Task
Could you return the news report on flavored tobacco use among Canadian high school students in full, word for word?

Passage provided
Tobacco companies avoid the legal definition in the Tobacco Act by increasing the weight to more than 1.4 grams, which allows them to continue to add flavours, the Canadian Cancer Societys says. (Canadian Cancer Society)
More than half of high school students surveyed in Canada who used tobacco said they tried candy-flavoured products, say health groups calling for a ban on all such products.
Overall in Canada, 52 per cent (169,300) of students in Grades 9 to 12 who reported using tobacco during the 30 days before the survey was taken had used flavoured tobacco products, according to the Youth Smoking Survey released Monday by a coalition of health groups.
'A lot of people are shocked that these products are on the market. They look like Halloween candy or lip gloss.'- Donna Pasiechnik, Canadian Cancer Society
About 32 per cent (75,200) of students who smoked in the last 30 days reported using menthol cigarettes, indicates the survey, with its findings extrapolated from the sample of more than 50,000 students.

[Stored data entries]

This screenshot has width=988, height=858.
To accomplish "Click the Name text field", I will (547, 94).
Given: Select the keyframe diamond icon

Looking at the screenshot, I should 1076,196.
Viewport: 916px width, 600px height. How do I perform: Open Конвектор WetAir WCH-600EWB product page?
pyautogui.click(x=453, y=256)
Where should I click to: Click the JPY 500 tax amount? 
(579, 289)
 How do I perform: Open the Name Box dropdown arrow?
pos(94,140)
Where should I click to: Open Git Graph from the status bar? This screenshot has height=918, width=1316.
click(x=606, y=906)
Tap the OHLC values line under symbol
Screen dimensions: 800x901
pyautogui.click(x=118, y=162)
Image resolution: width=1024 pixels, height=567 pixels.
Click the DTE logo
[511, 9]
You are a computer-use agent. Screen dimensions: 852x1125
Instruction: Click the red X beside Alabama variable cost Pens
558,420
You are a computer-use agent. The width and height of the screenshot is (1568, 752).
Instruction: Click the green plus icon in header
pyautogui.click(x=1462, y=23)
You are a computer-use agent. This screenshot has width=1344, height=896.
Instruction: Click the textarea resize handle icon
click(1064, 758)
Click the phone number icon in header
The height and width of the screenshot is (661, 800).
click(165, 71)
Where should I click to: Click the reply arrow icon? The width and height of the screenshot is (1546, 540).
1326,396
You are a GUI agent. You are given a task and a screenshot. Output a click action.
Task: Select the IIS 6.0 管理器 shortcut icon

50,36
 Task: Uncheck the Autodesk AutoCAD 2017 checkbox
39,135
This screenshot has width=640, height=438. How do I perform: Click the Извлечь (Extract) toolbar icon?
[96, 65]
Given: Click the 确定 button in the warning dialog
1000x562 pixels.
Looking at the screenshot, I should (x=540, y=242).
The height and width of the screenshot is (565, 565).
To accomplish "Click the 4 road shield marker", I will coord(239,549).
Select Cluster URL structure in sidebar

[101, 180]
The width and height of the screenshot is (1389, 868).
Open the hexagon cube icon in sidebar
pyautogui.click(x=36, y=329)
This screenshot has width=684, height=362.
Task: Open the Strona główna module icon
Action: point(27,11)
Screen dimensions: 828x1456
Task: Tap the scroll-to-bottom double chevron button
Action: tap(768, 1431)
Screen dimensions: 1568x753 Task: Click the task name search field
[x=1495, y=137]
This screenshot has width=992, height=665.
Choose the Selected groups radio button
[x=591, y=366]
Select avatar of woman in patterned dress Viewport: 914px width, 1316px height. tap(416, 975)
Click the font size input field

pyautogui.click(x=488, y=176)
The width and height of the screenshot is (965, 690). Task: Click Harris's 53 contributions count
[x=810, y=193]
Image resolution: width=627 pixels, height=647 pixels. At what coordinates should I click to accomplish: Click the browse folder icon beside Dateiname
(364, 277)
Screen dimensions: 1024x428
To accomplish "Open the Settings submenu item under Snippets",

Worked solution
Tobacco companies avoid the legal definition in the Tobacco Act by increasing the weight to more than 1.4 grams, which allows them to continue to add flavours, the Canadian Cancer Societys says. (Canadian Cancer Society)
More than half of high school students surveyed in Canada who used tobacco said they tried candy-flavoured products, say health groups calling for a ban on all such products.
Overall in Canada, 52 per cent (169,300) of students in Grades 9 to 12 who reported using tobacco during the 30 days before the survey was taken had used flavoured tobacco products, according to the Youth Smoking Survey released Monday by a coalition of health groups.
'A lot of people are shocked that these products are on the market. They look like Halloween candy or lip gloss.'- Donna Pasiechnik, Canadian Cancer Society
About 32 per cent (75,200) of students who smoked in the last 30 days reported using menthol cigarettes, indicates the survey, with its findings extrapolated from the sample of more than 50,000 students.